Ici à Rome, à la portée d'un tir de fusil de la terre de la tragédie, les gens, même ceux que tu imagines informés et sachant voir plus loin que le bout de leur nez, ignorent la portée de l’évènement et, surtout, les conditions de vie qui sont les nôtres. J’ai cogité un stratagème pour essayer de leur faire comprendre la première des deux choses, et je leur dis :
- Essayez d’imaginer Rome, c’est-à-dire tout ce qui se trouve à l’intérieur de son périphérique extérieur, complètement détruite, réduite à un tas de ruines plus ou moins prêtes à s’écrouler .
Visages ébahis, voire incrédules, et la demande part :
- Vous êtes rentrés chez vous ?
J’avale ma salive :
- Non, personne n’est rentré chez soi. Pour l’instant nous en sommes encore tous au stade d’évacués.
- Mais la reconstruction a commencé, elle est à bon point ».
Ici ça commence à me démanger, mais je suis plus patience que Job :
- Non, aucune reconstruction ; encore pire, on ne s’occupe même pas d’étayer les maisons dont l’état continue à empirer sous les secousses incessantes »
- Mais voyons, ils ne peuvent pas mentir, ils disent que vous aurez tous un toit sur la tête, qu’en septembre vos maisons seront prêtes ».
Là Job vacille fortement :
- Certains d’entre nous, mais seulement certains, auront sur la tête les toits des maisons/modules, monstres de béton qui engraissent quelqu’un.
- Enfin, c’est toujours mieux que les tentes, les gens seront contents.
Là, je suis prête à mordre, mais je persévère dans un calme apparent, fortifiée par les adversités :
- Non, les gens ne sont absolument pas contents, je dirais même qu’ils sont désespérés. Ils auraient préféré des logements provisoires afin de pouvoir retourner dans leurs propres maisons dans un second temps. Même au prix de durs sacrifices. Nous sommes tous profondément attachés à notre terre et à ses champs de labours, à ses arbres ».
Voyant que je suis légèrement irritée, le discours glisse sur quelque chose de plus léger :
« Les magasins ont rouvert ?
Séraphique :
- Quelques-uns, et avec les prix aux nues un grand nombre de commerçants est venu du dehors, pour participer au butin de la tragédie. Et il en arrivera encore beaucoup d’autres ».
Je sais parfaitement, - je le vois à l’expression de leurs visages-, qu’ils ne savent pas s’ils doivent me croire ou me prendre pour une défaitiste.
- Et ton affaire ? Tu es en vacances pour l’instant ?

● ● ● ●

Tâches:
1) Dans quelle ville se déroule la conversation rapportée dans l'extrait ?
2) Reproduisez fidèlement le passage de l'extrait qui s'ouvre sur les mots contenant "J’avale ma salive" et se clôt sur "gens seront contents.".
La liste ci-dessous est un document distinct de l'extrait.

● ● ● ●

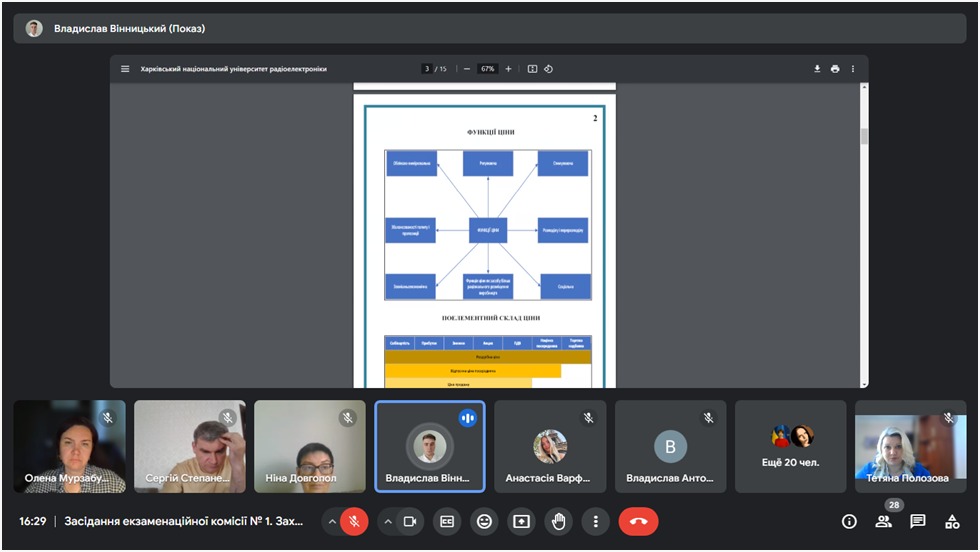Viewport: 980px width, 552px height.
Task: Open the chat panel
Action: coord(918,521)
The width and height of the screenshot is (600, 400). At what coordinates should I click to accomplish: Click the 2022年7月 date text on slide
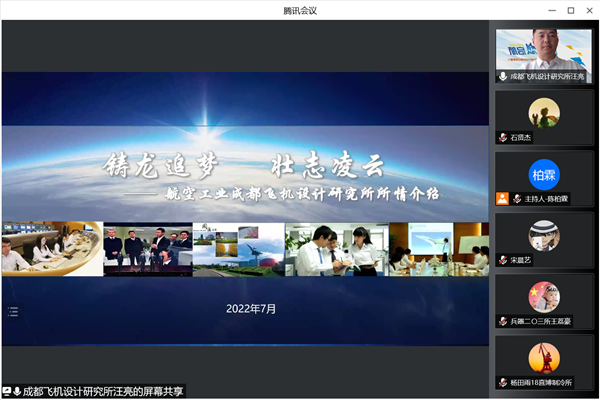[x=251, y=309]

● ● ● ●

Réponses par tâche:
1) À Rome.

2)
J’avale ma salive :
- Non, personne n’est rentré chez soi. Pour l’instant nous en sommes encore tous au stade d’évacués.
- Mais la reconstruction a commencé, elle est à bon point ».
Ici ça commence à me démanger, mais je suis plus patience que Job :
- Non, aucune reconstruction ; encore pire, on ne s’occupe même pas d’étayer les maisons dont l’état continue à empirer sous les secousses incessantes »
- Mais voyons, ils ne peuvent pas mentir, ils disent que vous aurez tous un toit sur la tête, qu’en septembre vos maisons seront prêtes ».
Là Job vacille fortement :
- Certains d’entre nous, mais seulement certains, auront sur la tête les toits des maisons/modules, monstres de béton qui engraissent quelqu’un.
- Enfin, c’est toujours mieux que les tentes, les gens seront contents.